Sunday, September 18, 2005

Reza Pahlavi on Fareed

Does the name "Reza Pahlavi" ring any bells? If you're over 40, it certainly should, although the name you would've heard a quarter century ago was "Mohammed Reza Shah." Reza Pahlavi is the son of the former Shah of Iran, which gives him a unique perspective on Iranian politics, and he was the guest on today's episode of Foreign Exchange with Fareed Zakaria.

There's a line in the film Bill and Ted's Excellent Adventure in which Bill S. Preston, Esquire, says of George Carlin's character, "Listen to this dude Rufus: he knows what he's talking about!" That's about how I feel about Fareed Zakaria.

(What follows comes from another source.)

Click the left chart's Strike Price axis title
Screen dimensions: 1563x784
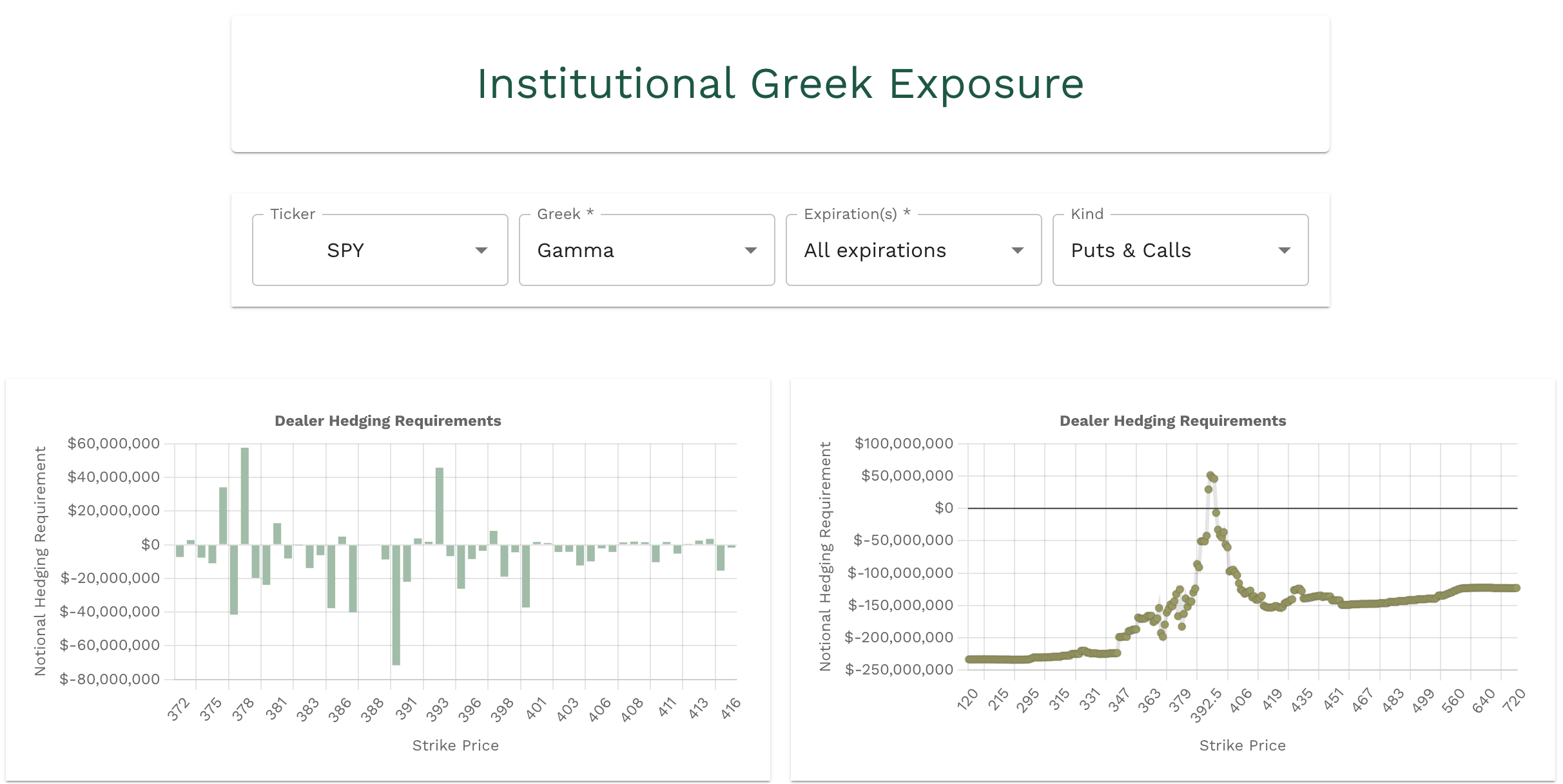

Reza Pahlavi is no friend of the theocratic regime in Iran, but neither is he an apologist for his father's autocracy: he is an advocate for democracy and human rights. He makes a strong case for the outside world to pressure Iran to move towards freedom, much like the world pressured South Africa to abandon apartheid and pressured the Soviet Union to abandon totalitarian state control. He compares allowing the current Iranian government, with its established ties to international terrorism, access to nuclear technology, to giving car keys to a drunk. The car keys themselves are not evil, but in the hands of a drunk driver they can be deadly.